Bernd-Lutz Lange im Theater Erfurt
Zeitensprünge
Von Sigurd Schwager
Der Humorist und bekennende Sachse Bernd-Lutz-Lange, 70, der an diesem Abend Herbstlese-Gast in der dichtgefüllten Erfurter Oper ist, kann auf ein sehr erfolgreiches künstlerisches Leben zurückblicken. Dies gilt sowohl für sein gesprochenes wie auch für sein geschriebenes heiteres Wort. Dennoch ist der wichtigste, weil wirkungsmächtigste Text seines Lebens, das glatte Gegenteil von lustig.
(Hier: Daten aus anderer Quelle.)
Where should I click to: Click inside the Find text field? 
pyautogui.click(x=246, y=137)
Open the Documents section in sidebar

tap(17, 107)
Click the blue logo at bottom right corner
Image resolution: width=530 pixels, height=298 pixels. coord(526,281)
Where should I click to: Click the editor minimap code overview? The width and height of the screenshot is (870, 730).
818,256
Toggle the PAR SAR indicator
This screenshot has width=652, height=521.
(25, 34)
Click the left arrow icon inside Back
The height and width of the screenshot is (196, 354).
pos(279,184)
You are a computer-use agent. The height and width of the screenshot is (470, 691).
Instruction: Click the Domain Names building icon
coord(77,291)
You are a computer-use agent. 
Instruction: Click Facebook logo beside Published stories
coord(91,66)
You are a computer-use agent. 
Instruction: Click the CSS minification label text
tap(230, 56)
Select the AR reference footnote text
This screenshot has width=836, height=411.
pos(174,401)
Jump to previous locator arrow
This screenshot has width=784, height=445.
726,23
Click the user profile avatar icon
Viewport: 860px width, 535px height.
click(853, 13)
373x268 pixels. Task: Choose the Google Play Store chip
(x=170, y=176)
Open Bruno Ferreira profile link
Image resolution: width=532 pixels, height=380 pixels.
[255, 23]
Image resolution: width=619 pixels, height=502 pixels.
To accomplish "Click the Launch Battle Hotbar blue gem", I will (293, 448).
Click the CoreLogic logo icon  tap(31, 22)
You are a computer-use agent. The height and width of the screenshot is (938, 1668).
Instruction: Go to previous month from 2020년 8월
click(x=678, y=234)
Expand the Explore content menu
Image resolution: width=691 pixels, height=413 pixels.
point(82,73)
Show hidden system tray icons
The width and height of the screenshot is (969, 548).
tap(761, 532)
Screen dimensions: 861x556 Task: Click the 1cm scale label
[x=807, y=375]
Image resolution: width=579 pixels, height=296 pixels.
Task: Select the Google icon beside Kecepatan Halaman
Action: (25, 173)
Er hat ihn vor einem Vierteljahrhundert in Leipzig gemeinsam mit dem Gewandhausdirigenten Kurt Masur, dem Theologen Peter Zimmermann und den drei SED-Funktionären Kurt Meyer, Jochen Pommert und Roland Wötzel verfasst. Professor Masur, der Prominenteste der Leipziger Sechs, verlas diesen Aufruf am frühen Abend des 9. Oktober 1989 im Stadtfunk: „Unsere gemeinsame Sorge und Verantwortung haben uns heute zusammengeführt. Wir sind von der Entwicklung in unserer Stadt betroffen und suchen nach einer Lösung. Wir alle brauchen einen freien Meinungsaustausch über die Weiterführung des Sozialismus in unserem Land. Deshalb versprechen heute die Unterzeichneten allen Bürgern, ihre ganze Kraft und Autorität dafür einzusetzen, dass dieser Dialog nicht nur im Bezirk Leipzig, sondern auch mit unserer Regierung geführt wird. Wir bitten Sie dringend um Besonnenheit, damit der friedliche Dialog möglich wird.“
Der Rest ist Geschichte. Auch wenn heute niemand die Was-wäre-wenn-Frage verlässlich beantworten kann, darf man wohl sagen, dass dieser Aufruf zur Gewaltlosigkeit einen entscheidenden Beitrag geleistet hat, dass die Massendemonstration friedlich verlief. Dass kein Blut floss.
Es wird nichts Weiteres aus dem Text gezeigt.